Il faut noter que ces pigments rouges et jaunes peuvent coexister au sein d'un même chromatophore (érythrophore ou xanthophore). (Mills, et al., 2009).

Si les xanthoptéridines peuvent être synthétisées par le poisson, les caroténoides ont une origine uniquement exogène et sont apportés par l'alimentation.

Le bleu:

Chez de rares poissons (poissons mandarins) existe un pigment bleu contenu dans des biochromes (cyanophores), ce pigment est très rare chez les vertébrés et n'est sans doute pas à l'origine de la coloration bleue des cichlidés.

Le bleu « pétant » de nos protégés est une couleur structurale (effet Tyndall). Ceci grâce à la présence de schémochromes du derme (les iridiodophores). Les iridiophores sont des cellules contenant des petites plaquettes constituées le plus souvent de microcristaux de guanine (base azotée rentrant en particulier dans la composition de l'ADN). La couleur bleue est obtenue par diffusion de la lumière à travers le milieu ainsi constitué. Les rayonnements rouges et jaunes traversent le milieu, alors que les rayonnements de faible longueur d'onde (bleus) sont réfléchis.

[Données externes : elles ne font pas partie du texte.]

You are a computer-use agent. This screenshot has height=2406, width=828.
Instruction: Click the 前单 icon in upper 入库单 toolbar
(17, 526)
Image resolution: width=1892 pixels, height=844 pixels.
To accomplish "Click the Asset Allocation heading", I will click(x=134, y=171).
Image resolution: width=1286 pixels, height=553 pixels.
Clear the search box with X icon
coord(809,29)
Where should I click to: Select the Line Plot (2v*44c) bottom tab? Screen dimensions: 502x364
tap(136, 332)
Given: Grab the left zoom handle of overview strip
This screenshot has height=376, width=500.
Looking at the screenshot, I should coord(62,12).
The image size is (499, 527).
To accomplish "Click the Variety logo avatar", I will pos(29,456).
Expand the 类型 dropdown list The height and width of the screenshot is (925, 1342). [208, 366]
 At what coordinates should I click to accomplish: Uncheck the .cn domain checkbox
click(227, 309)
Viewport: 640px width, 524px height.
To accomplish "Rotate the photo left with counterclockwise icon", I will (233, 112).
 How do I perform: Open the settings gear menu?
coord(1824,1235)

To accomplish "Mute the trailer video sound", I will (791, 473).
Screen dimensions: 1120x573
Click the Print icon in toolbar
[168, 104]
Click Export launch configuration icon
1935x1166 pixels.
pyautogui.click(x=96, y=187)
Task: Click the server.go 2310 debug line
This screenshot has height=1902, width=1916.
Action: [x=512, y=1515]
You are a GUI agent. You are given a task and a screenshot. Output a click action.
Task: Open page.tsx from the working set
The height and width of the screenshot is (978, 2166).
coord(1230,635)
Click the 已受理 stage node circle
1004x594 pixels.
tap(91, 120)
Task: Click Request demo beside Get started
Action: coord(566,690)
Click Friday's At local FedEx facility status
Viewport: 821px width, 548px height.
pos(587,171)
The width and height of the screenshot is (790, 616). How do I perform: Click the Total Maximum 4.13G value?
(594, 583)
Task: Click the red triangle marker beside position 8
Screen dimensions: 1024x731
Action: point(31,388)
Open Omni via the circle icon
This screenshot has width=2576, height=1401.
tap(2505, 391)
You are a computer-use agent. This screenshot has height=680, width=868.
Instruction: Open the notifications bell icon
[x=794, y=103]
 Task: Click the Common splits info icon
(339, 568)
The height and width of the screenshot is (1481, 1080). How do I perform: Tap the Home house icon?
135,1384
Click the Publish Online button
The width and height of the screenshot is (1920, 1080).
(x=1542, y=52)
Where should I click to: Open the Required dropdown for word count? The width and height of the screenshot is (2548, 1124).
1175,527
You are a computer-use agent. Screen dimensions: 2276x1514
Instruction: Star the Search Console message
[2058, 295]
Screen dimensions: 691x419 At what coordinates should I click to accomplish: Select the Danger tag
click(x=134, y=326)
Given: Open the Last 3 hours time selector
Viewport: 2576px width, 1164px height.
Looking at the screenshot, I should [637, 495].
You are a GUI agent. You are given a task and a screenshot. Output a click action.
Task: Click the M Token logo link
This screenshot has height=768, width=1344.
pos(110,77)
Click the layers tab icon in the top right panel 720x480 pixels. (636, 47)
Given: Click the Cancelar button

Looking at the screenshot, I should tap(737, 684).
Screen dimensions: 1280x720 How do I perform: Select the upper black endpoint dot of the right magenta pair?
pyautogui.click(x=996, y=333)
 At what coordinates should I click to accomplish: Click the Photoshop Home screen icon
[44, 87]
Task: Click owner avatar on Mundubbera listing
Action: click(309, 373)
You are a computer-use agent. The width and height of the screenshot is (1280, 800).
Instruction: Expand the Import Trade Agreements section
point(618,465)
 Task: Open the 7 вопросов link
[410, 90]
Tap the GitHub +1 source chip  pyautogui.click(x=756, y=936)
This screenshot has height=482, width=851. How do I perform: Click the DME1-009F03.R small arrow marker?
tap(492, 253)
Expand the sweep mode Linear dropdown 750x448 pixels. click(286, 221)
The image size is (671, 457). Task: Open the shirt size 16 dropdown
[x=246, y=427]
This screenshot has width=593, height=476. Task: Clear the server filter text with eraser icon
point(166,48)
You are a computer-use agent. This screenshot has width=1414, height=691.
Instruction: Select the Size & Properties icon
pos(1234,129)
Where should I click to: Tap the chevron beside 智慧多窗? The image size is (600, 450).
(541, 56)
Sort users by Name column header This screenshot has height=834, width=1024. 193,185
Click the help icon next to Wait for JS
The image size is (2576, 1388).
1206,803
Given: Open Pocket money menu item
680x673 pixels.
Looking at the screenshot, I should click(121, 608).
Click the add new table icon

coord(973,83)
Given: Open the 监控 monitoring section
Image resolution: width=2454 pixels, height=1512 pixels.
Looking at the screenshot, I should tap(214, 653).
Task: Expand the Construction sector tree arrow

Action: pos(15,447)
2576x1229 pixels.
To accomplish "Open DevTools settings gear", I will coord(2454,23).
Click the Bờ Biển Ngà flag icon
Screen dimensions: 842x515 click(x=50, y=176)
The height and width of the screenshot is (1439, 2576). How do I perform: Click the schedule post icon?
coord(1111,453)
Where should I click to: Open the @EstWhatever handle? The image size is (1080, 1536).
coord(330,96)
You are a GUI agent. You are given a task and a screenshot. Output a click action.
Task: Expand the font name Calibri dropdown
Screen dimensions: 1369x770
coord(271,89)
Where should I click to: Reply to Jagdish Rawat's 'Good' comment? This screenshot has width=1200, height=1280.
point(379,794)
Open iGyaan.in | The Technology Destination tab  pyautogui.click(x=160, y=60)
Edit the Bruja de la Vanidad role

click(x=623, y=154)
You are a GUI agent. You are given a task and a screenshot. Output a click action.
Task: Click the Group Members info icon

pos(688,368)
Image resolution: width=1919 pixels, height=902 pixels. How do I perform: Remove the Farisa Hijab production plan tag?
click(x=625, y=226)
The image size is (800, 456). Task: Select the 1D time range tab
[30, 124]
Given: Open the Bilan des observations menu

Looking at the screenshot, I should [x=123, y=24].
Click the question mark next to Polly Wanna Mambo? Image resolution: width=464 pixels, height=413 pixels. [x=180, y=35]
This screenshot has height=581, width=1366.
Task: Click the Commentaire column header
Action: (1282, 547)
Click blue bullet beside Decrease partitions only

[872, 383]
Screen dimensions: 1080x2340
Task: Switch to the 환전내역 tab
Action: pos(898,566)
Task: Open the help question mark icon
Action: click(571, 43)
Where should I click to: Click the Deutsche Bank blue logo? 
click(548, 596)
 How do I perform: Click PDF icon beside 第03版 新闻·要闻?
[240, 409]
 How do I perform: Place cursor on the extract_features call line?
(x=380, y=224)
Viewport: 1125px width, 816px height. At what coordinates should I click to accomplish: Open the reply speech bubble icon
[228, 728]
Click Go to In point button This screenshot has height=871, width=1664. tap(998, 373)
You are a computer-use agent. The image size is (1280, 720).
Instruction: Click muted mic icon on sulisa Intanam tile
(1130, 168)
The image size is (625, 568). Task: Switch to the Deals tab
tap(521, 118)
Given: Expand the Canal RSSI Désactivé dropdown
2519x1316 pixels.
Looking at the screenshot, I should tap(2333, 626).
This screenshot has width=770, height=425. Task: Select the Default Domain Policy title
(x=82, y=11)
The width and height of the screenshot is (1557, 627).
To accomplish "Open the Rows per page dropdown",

Les belles couleurs sont faites pour être vues

Le monde des cichlidophiles est parfois surprenant, certains ne jurent que par les Malawi, d'autres ne voient dans les Malawi que des poissons jaunes et bleus et sont des inconditionnels des Victoria voir des Tanganyika. Personnellement je ne limiterai pas les Malawi à des poissons jaunes et bleus, il y a aussi de jolis rouges cf. C. borleyi (kadango). Mais il est probable qu'il y ait plus de poissons « rouges » ou « verts » dans le lac Victoria que dans le Malawi.

Ceci tient sans doute à la nature du milieu qui diffère dans les deux lacs, où en particulier la qualité de l'eau n'est pas la même.

    L'eau du lac Malawi est très claire et laisse passer facilement la lumière sur une bonne profondeur.
    Le Victoria au contraire a une eau dont la turbidité limite assez vite la pénétration de la lumière.
    Il est donc encore ici question de la longueur d'onde du spectre lumineux, schématiquement :
      Dans le lac Malawi les ondes de courte longueur « passent » (bleu).
      Dans le Victoria elles sont vite absorbées par les particules en suspension alors que les plus longues continuent à « pénétrer » le milieu sur une plus grande profondeur.

Des études sur la vision des Cichlidés semblent confirmer que la sensibilité visuelle des cichlidés du Victoria est plus marquée pour les longueurs d'ondes longues (rouge, vert), à l'inverse des cichlidés du Malawi pour lesquels la sensibilité visuelle est plus marquée pour les longueurs faibles (bleu, jaune). (Carleton, et al.) Il est même possible que certains Mbunas du Malawi voient les UV et aient développés une vision tétrachromatique (UV, bleu, jaune, rouge).

Dans ces 2 lacs il y a eu selection d'un gêne (pour la couleur) permettant aux Cichlidés de bien voir (adaptation au milieu), en privilégiant au niveau des cônes rétiniens des récepteurs lumineux (pigmentaires)sensibles à la qualité de la lumière présente.

Références

    Carleton, Karen L, Spady, Tyrone C et Kocher, Thomas D. Visual communication in East African cichlid fishes: Diversity in a phylogenetic context. [auteur du livre] B G Kapoor, et al. Fish communication. Enfield, New Hampshire : Science Publisher inc.
    Deutsch, James C. 1997. Colour diversification in Malawi cichlids: evidence for adaptation, reinforcement or sexual selection. Biological Journal od the Linnean Society. 1997, 62, pp. 1-14.
    Mills, Margaret G et Patterson, Larissa B. 2009. Not just black and white: Pigment pattern development and evolution in vertebrates. Seminars in Cell and Developmental Biology [éd.] Elsevier. 2009, Vol. 20, pp. 72-81.